敵の出現データ* get敵の出現データ(int level) { return 出現データ式((float)level / MAX_LEVEL); }
出現データ式は「0〜1.0」の値を受け取り、
それを元に敵の出現データオブジェクトを生成する関数です。
式を立てるまでが大変ですが、いったん決まってしまえば、
ランク法のようにパラメータをちくちくいじる必要がなくなるのが強みです。
AI法の実装
AI法は、構築が大変、というデメリットがあります。
しかし、いったん構築すると、ランク法やレベル法よりも微調整の手間が削減されます。
というのは、たいていAI法でゲームバランスを管理すると、
判断材料や難易度が一元管理されるからです。
(まあ、ランク法やレベル法でもうまく一元管理できるようにすればいいのですが
実装方法としては、
- プレイヤーの状態
- 敵の状態
- 進行状況
を監視するようにして、情報を蓄積し、
ある「一定のタイミング」で「プレイヤーのレベルを判断」し、
敵の管理オブジェクトやアイテム管理オブジェクトに、
判断したプレイヤーのレベルを通知するようにします。
クラス図で書くと、こんな感じです。
若干Observerパターンっぽい作りです。
要は、
- PlayerとEnemyManagerをAIObserverが常に監視(参照)して情報を収集します。(撃墜数・被弾など)
- そしてAIDataBaseに情報に蓄積します。
- そして一定のタイミングでAIDataBaseの情報をAIEvalに渡すと、「こいつはマニアだ!」とか判定してくれます。

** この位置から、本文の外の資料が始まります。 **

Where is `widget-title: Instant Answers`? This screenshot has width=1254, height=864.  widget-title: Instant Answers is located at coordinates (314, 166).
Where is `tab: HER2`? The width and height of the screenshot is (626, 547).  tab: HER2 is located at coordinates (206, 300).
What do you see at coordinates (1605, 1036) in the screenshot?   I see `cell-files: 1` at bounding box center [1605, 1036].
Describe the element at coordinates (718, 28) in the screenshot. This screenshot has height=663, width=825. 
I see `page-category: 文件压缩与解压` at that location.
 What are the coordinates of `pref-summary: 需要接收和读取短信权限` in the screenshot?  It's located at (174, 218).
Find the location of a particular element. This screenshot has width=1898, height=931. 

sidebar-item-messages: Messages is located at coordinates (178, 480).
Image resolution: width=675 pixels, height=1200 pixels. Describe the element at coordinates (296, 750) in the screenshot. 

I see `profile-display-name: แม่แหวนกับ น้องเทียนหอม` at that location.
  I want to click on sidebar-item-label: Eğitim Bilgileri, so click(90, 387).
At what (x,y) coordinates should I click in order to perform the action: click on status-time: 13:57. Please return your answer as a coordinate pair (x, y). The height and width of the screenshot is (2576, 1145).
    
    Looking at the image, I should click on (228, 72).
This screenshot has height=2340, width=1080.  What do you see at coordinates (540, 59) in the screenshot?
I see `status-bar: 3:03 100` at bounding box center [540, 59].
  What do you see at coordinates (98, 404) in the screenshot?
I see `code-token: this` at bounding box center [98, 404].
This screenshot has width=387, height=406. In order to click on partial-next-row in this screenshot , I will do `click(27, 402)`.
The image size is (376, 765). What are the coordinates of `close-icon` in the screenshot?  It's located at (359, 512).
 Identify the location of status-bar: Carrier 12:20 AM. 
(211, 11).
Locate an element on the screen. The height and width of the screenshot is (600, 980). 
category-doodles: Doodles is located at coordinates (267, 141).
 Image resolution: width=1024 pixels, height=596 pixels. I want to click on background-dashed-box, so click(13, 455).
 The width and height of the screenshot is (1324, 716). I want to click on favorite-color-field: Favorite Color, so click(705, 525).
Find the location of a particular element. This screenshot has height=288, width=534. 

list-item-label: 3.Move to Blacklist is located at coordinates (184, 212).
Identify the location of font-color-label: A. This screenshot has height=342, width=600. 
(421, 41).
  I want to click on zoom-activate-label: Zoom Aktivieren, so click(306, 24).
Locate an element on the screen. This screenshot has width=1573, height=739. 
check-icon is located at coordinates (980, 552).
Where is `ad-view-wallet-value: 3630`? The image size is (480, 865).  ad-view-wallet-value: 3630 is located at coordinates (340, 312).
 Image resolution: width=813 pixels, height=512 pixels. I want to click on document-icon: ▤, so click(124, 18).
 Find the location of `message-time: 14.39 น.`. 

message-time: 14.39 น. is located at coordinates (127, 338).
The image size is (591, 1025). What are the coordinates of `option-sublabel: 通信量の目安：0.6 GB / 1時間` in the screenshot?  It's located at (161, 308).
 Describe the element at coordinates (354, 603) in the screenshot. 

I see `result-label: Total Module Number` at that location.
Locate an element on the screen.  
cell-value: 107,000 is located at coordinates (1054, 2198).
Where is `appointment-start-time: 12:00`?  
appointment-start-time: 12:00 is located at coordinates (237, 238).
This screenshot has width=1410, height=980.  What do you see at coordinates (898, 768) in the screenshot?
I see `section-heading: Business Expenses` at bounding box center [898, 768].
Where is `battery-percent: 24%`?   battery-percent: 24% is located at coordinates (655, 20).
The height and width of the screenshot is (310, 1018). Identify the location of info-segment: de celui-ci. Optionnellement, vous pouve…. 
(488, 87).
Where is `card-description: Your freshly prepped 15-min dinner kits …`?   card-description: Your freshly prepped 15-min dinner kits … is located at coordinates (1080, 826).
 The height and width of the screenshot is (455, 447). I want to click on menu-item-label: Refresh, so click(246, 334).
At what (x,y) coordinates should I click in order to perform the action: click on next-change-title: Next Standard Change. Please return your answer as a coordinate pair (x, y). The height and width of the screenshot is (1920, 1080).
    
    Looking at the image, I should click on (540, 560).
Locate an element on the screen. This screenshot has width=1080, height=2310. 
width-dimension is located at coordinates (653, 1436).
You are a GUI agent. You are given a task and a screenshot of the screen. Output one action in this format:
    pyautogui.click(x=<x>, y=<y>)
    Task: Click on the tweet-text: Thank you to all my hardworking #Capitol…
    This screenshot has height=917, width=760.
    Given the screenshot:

- で、「こいつはマニアらしいよ」という情報をEnemyManagerに通知する(渡す)と、「じゃあ、弾幕ふやしちゃるか!」とか判定します。
といった仕組みです。
判断基準は、例えば、
- 一定時間内の得点率
- 一定時間内の連射率
- 一定時間内のミス率
- 一定時間内のダメージ率
- 一定時間内の敵の撃破率
- 一定時間内のアイテム取得率
となります。
「一定時間」と、くどく書いていますが、
得点率=一定時間内の総得点/一定時間
のように「平均」を出すのがポイントです。
こうすることにより、
平均値があるラインを超えていたらレベルアップ、
というように、基準を一元化した作りにできるからです。